> **ACTIVITY**: Lines from the one containing "The width and" through the final line of the records below are needed, copied exactly, with no pictures.

> **EXTRACTED MATERIAL**:
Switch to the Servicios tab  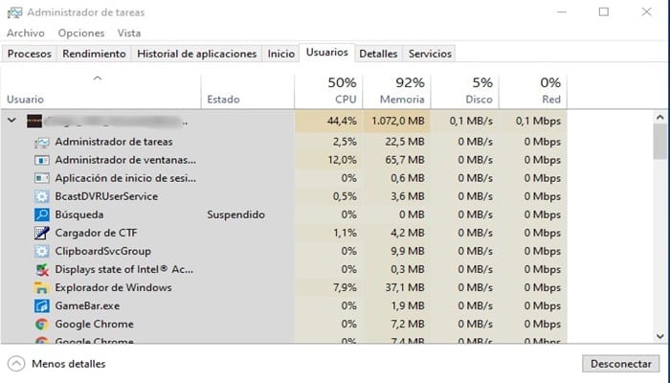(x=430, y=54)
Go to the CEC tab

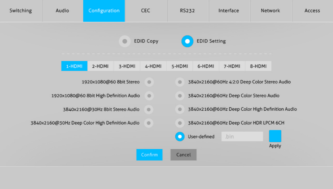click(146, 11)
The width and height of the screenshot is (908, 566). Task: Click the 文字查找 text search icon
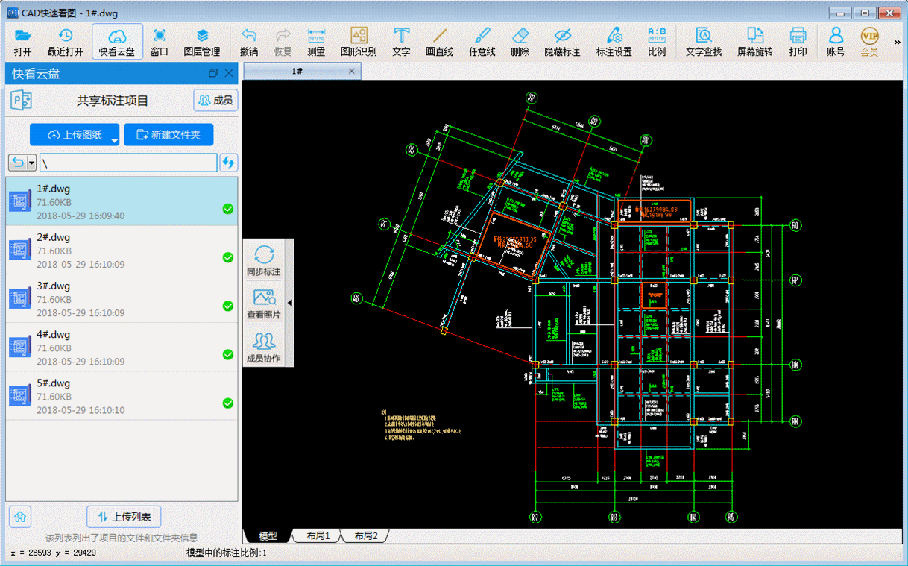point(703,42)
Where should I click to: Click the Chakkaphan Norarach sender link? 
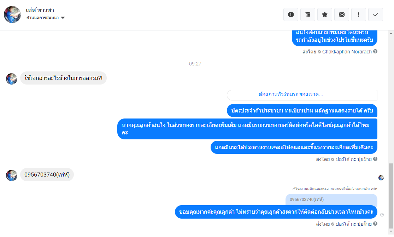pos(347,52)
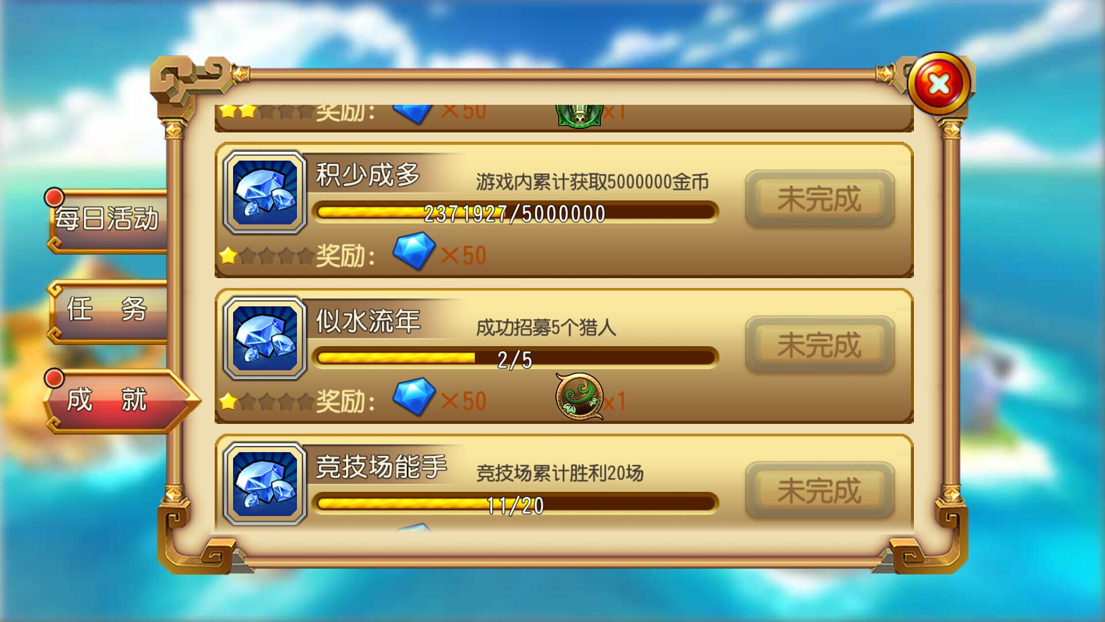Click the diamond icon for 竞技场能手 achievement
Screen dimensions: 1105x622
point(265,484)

> **RESULT OF THE EXERCISE**:
The width and height of the screenshot is (908, 566). Task: Click the 文字查找 text search icon
point(703,42)
Where should I click to: Click the Chakkaphan Norarach sender link? 
pos(347,52)
Click the diamond icon for 竞技场能手 achievement
Screen dimensions: 1105x622
point(265,484)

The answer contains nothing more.